(Problem description)
Rewrite the records running from the line containing "has height=592, width=910." through the line containing "This screenshot has height=679, width=1087." as a numbered list, skipping blank lines and leaving out the pictures.

──────────

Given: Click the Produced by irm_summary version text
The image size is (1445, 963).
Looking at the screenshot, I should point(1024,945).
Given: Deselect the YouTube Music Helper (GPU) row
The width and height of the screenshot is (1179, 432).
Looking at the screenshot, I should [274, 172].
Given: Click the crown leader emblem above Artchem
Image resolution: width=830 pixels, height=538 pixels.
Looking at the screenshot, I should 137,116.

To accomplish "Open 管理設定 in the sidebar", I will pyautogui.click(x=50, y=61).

──────────

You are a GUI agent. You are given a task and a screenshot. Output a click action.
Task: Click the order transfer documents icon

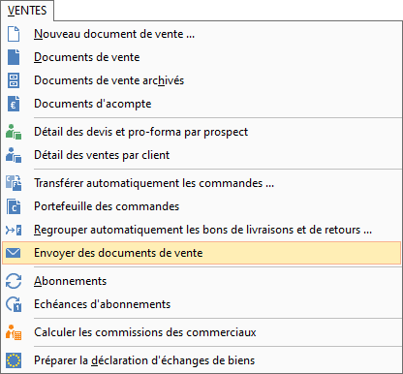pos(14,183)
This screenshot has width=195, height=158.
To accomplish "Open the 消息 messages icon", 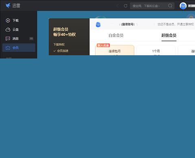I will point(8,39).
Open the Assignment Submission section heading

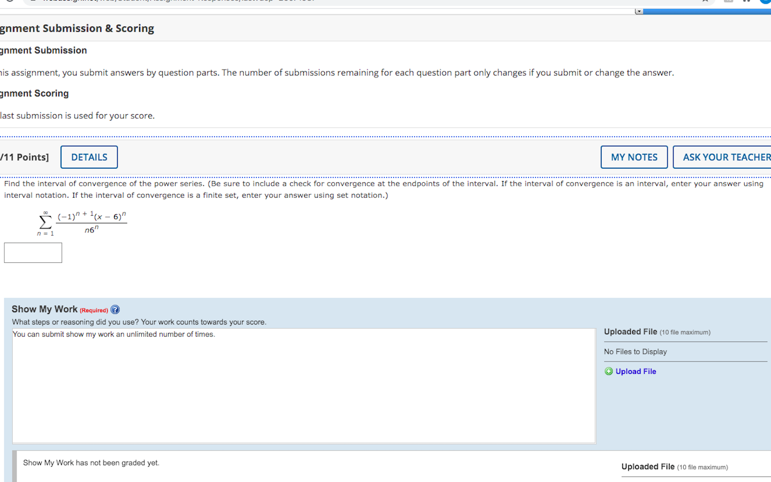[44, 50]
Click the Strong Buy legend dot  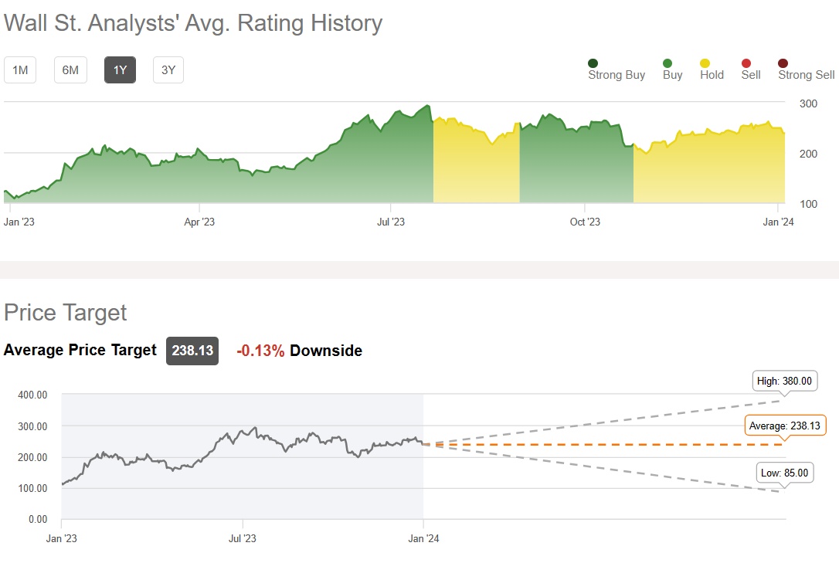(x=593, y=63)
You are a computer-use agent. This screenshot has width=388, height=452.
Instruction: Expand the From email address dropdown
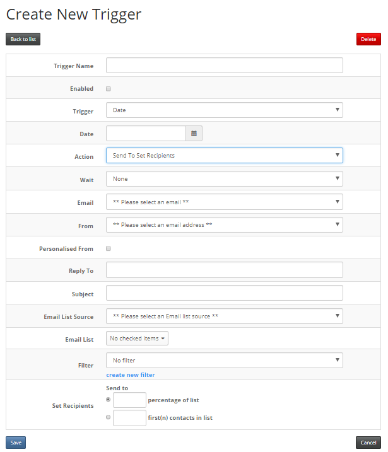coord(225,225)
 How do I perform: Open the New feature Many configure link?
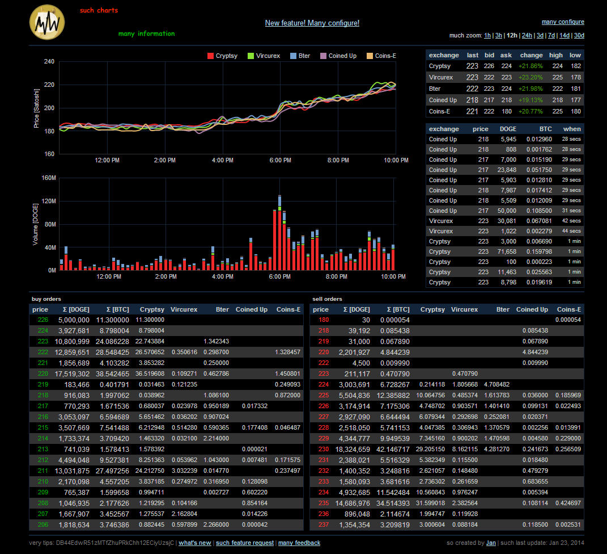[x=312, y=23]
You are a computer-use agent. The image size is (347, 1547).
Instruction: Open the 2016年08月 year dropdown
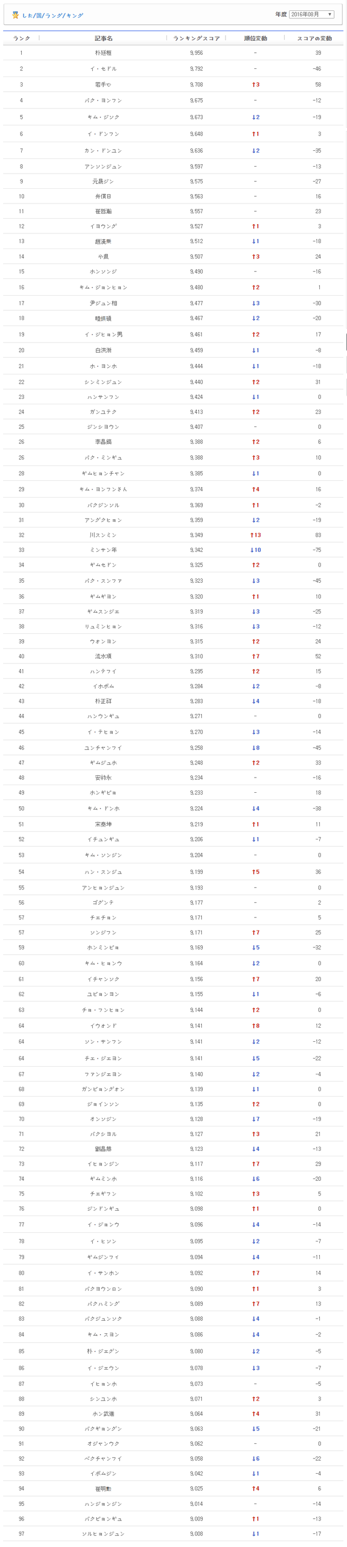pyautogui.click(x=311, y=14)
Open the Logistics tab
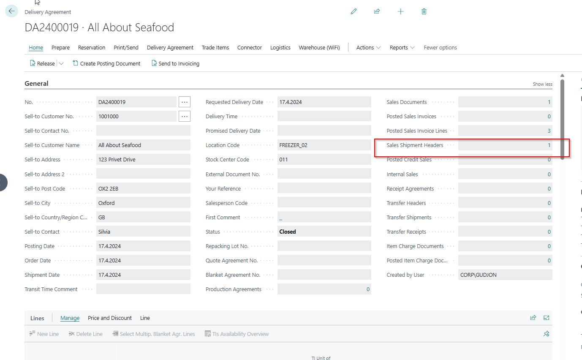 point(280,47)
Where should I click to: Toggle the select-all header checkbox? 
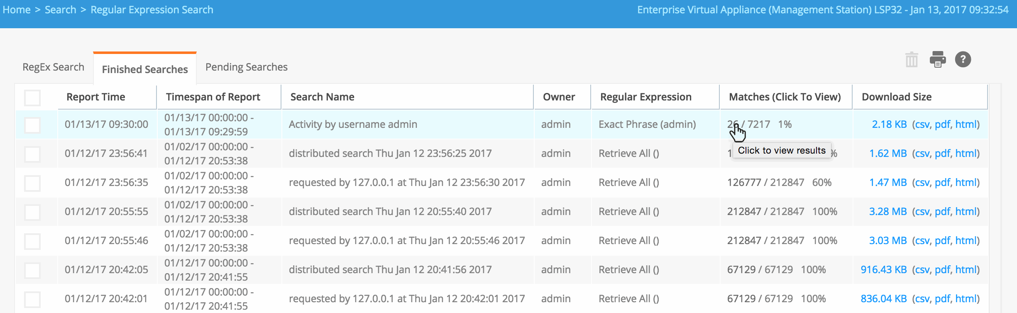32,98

──────────

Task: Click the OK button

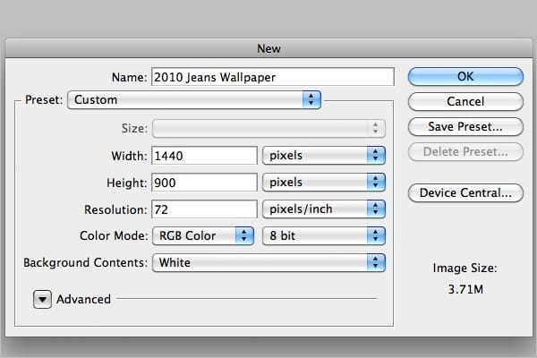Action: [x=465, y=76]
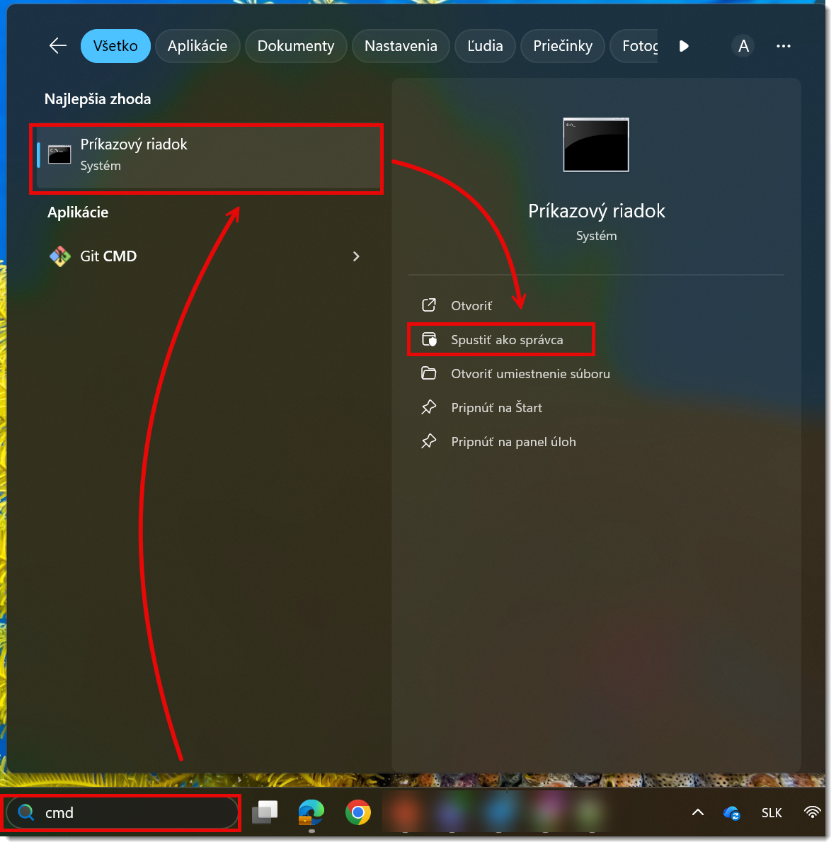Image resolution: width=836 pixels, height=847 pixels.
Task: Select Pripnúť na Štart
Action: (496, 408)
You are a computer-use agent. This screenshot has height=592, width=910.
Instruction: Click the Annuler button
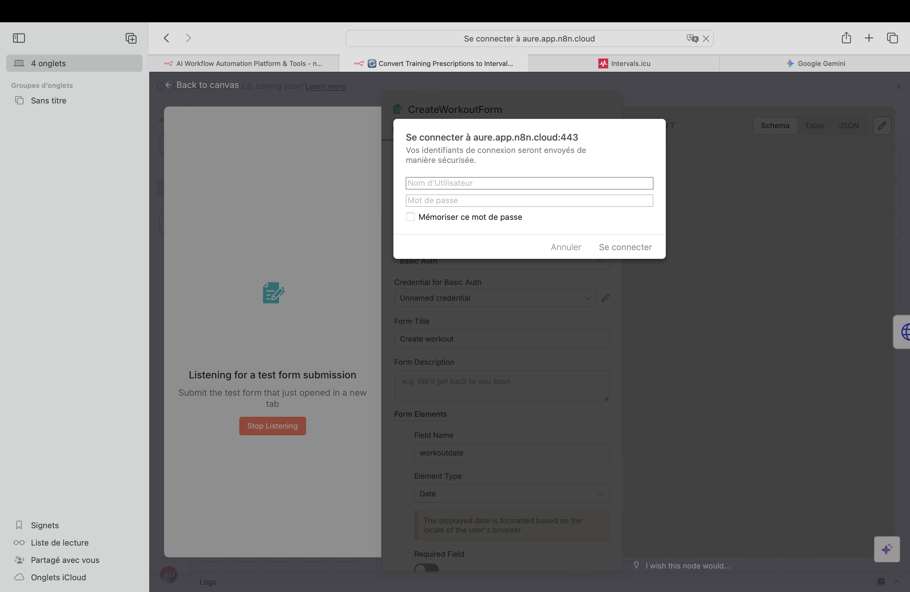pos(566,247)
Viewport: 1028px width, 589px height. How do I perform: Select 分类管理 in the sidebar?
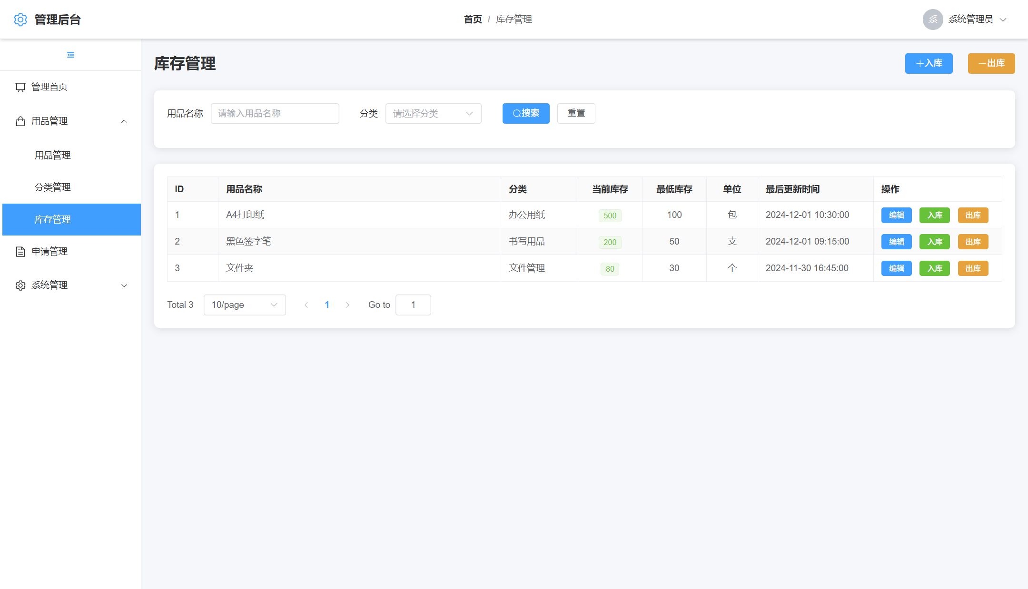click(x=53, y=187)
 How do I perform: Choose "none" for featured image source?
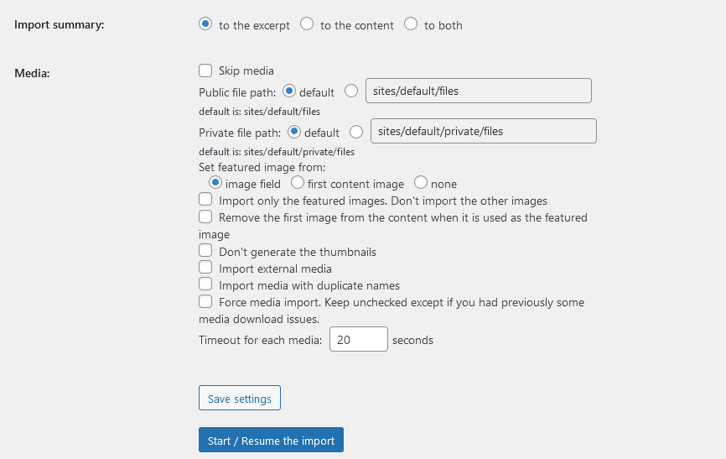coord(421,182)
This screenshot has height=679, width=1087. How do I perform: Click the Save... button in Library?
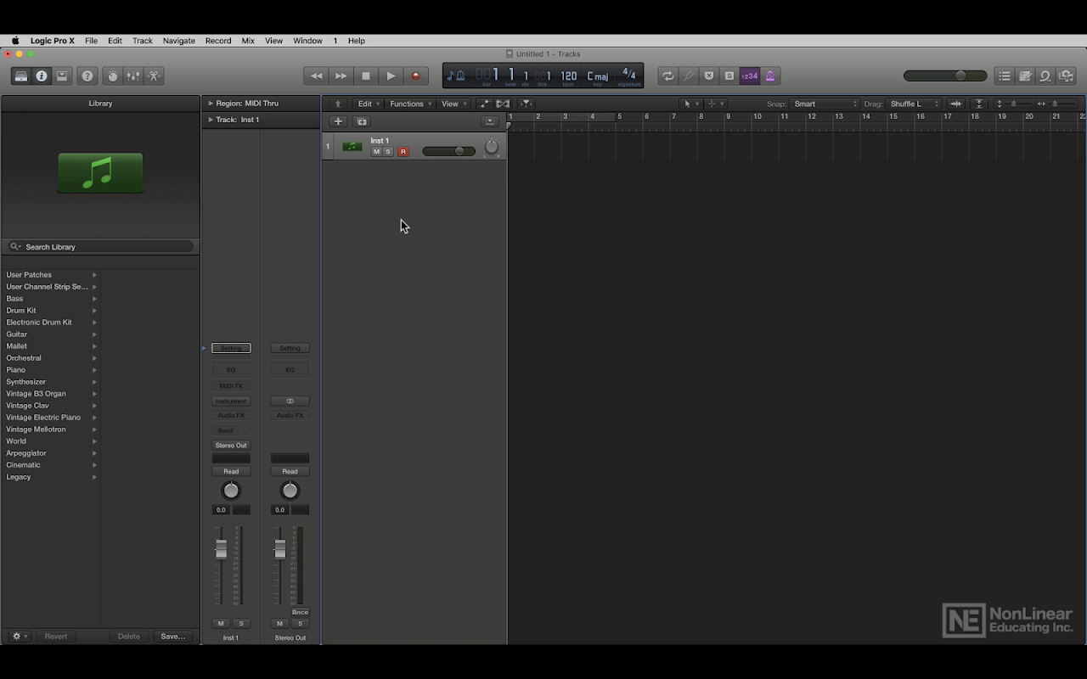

──────────

(Output of the exercise)
1. You are a computer-use agent. This screenshot has height=592, width=910.
2. Instruction: Click the Annuler button
3. pos(566,247)
4. Viewport: 1028px width, 589px height. How do I perform: Select 分类管理 in the sidebar?
5. click(x=53, y=187)
6.  How do I perform: Choose "none" for featured image source?
7. coord(421,182)
8. This screenshot has height=679, width=1087. How do I perform: Click the Save... button in Library?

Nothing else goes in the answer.